AP challenges:
Guys, I am currently re-reading Behe's 'Darwin's Black Box' and one of his examples stuck on my mind. In page 44 he asked whether we can evolve bicycles into motorcycles by using only random variations and natural selection. He allows for a factory and a blueprint to simulate bicycle reproduction and blueprint (which can be mutated). However, Behe said the motorcycle is an irreducibly complex system and the bicycle cannot be a functional precursor to a motorcycle.
So I challenge my friends evo and cre: If I start with a factory that produces bicycles from a mutable blueprint, what evolutionary steps would be needed to achieve the final product of a motorcycle?
AP, you and Behe have things a little confused here. The bike doesn't move by itself. It requires a human rider to mobilize it. Therefore, the correct analogy is for the human rider to evolve into the motorcycle engine. You may question whether the evolutionary process can result in a human evolving into a mindless piece of machinery, but you need only pay a visit to Bob Jones University to observe this process in operation.
Actually, the motorcycle did evolve from the bike, but not through a gradual series of allelic gene mutations. It was an instance of endosymbiosis. If you are not familiar with this term, you should read Lynn Margulis' "Symbiotic Planet". It is a very short book and lays out the concept and evidence for endosymbiosis in a straightforward manner. Just be careful not to take her seriously when she proposes this mechanism for all speciation events. She has the mind of a great biologist, but the soul of a crackpot creationist, seeing her solution as the only possible one and all criticism as part os a great conspiracy.

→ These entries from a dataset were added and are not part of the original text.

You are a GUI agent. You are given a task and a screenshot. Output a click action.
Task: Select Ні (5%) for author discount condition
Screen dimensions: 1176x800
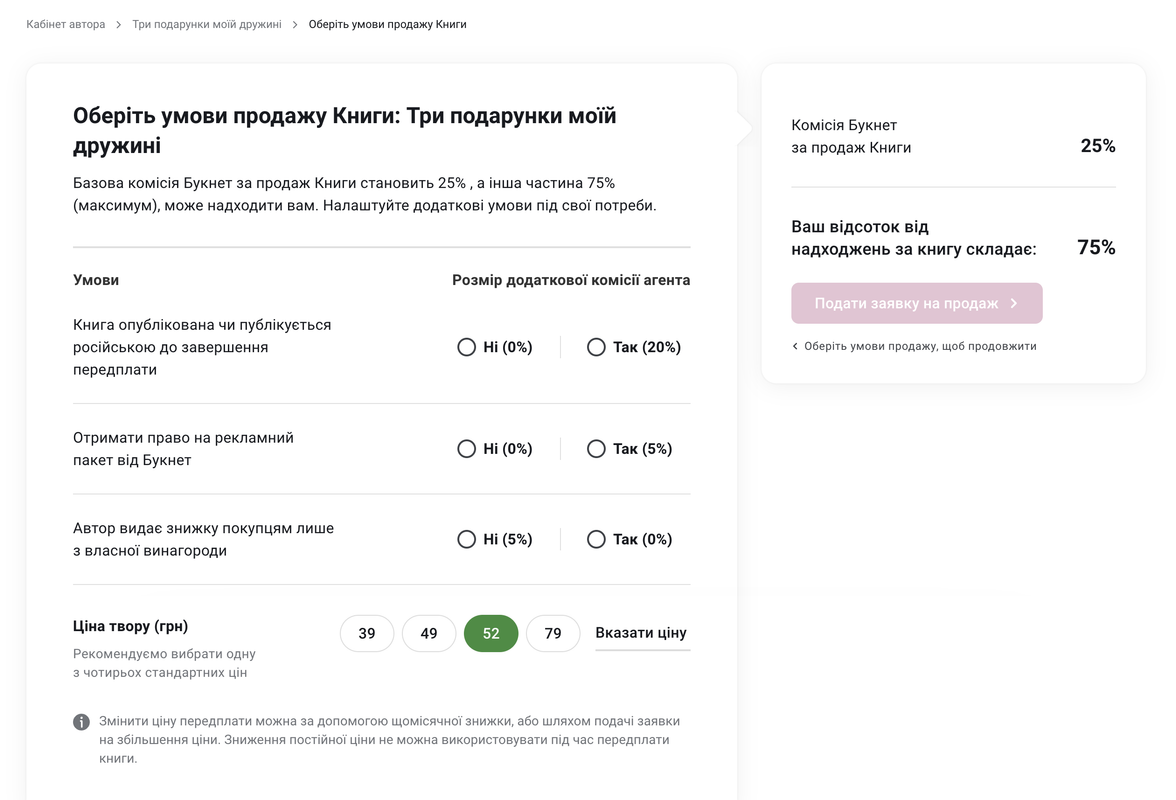click(495, 540)
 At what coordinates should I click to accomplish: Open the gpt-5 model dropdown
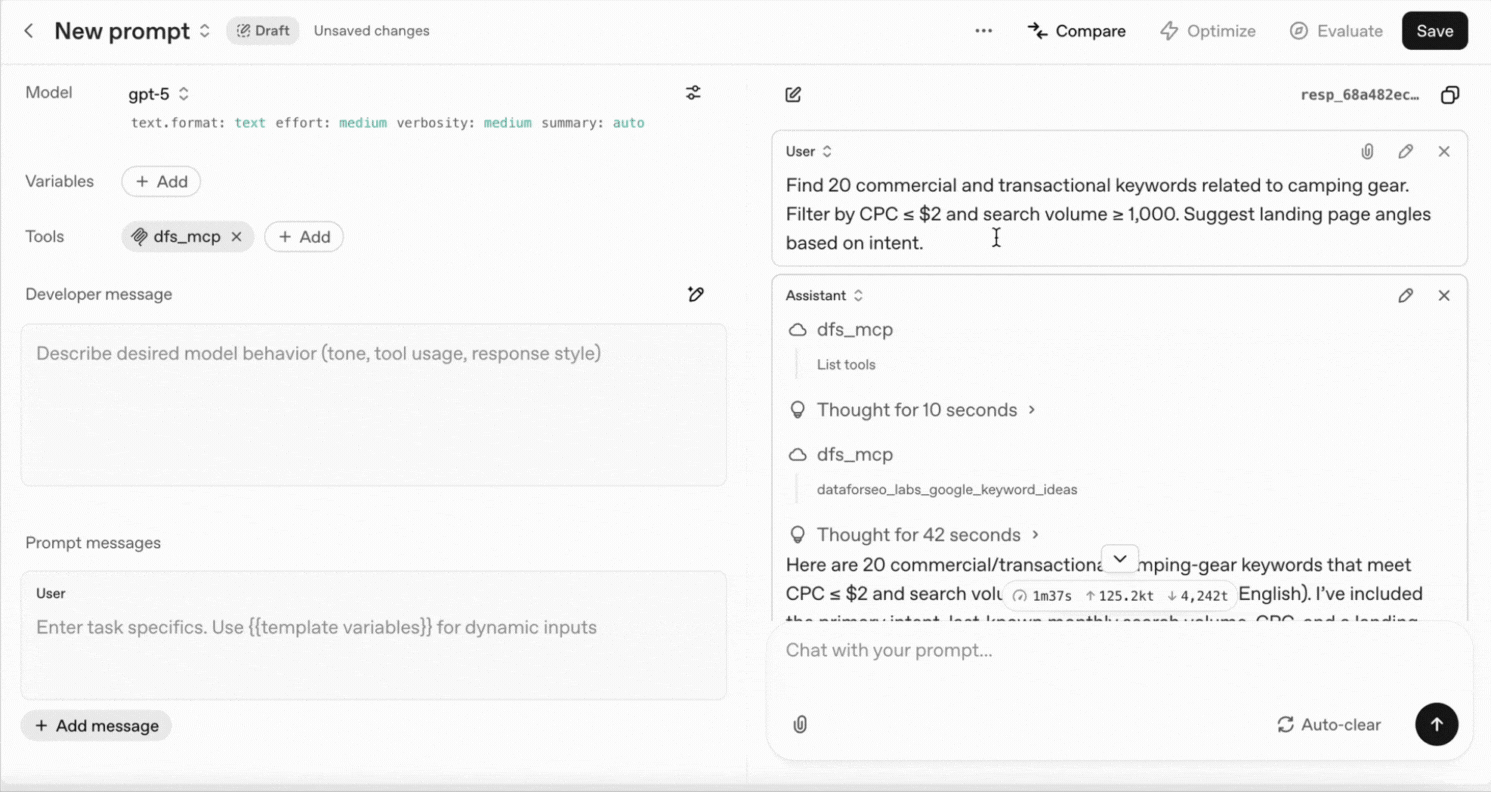[159, 94]
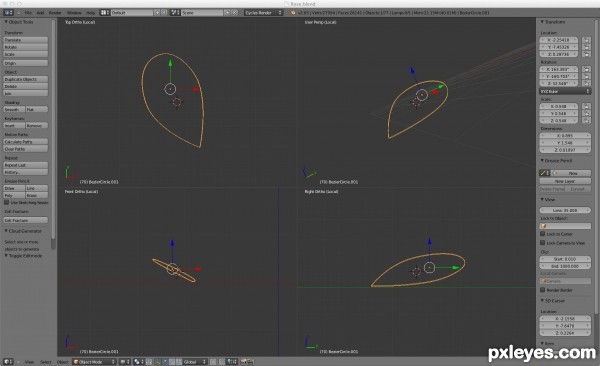Open the Object Mode dropdown

[94, 361]
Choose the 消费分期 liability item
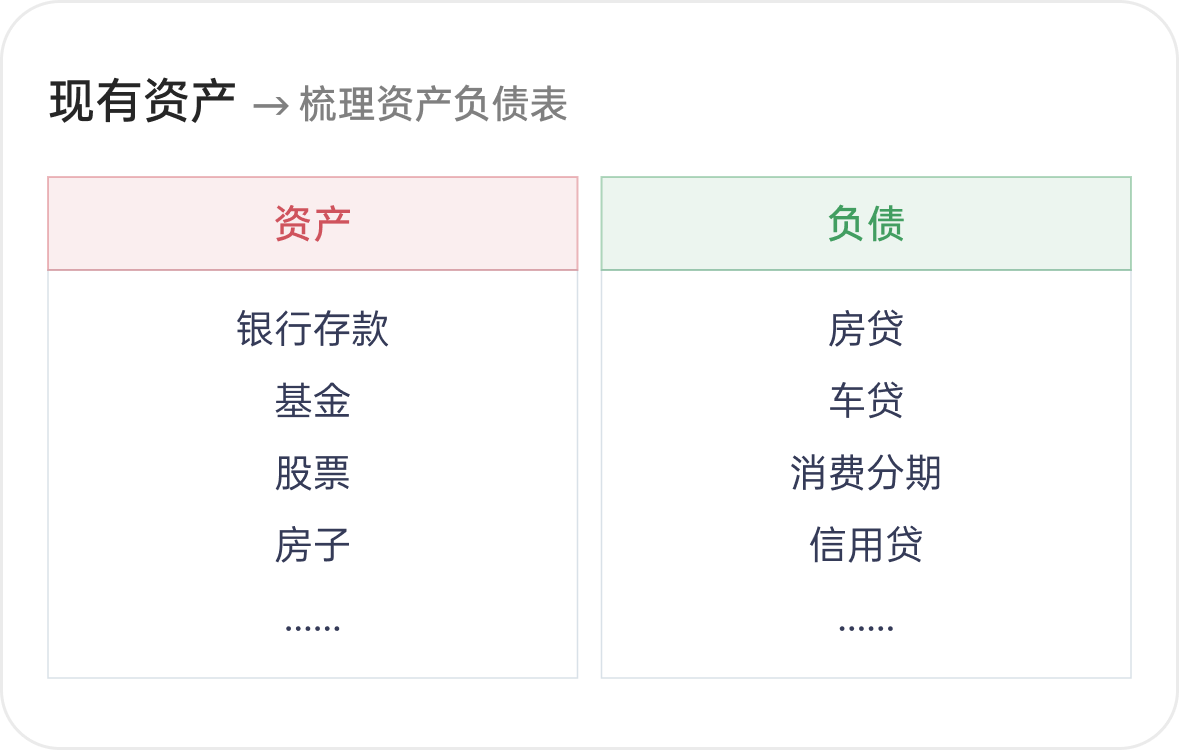 866,473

Endosymbiosis was the process whereby modern plants first aquired green chloroplasts for photosysnthesis when one of their ancient ancestors ate a small blue-green algae, and instead of digesting it, started a beautiful relationship.. It is also the process whereby we 'better than thou' eukaryotes acquired our mitochondria when one of our ancestors ate without digesting an efficient aerobic bacterium.

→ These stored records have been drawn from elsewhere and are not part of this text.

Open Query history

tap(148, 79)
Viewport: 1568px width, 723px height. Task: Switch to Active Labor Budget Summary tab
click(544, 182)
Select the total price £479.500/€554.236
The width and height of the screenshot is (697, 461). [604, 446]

But getting back to bikes and motorcycles: when this red herring analogy was put forth by the blue nosed Behe in his yellow journalism tract he (being a professor of biology) knew full well that it was a total non-sequitor designed to distract the uninformed, which it did in your case. While mankind's (peoplekind's, he/shekind's?) technological evolution certainly has a large Darwinian aspect to it with a lot of small, random modifications filtered through an environmental selection process, it tends to be dominated by Lamarkian processes that make analogies drawn between technological and biological evolution more confusing than enlightening.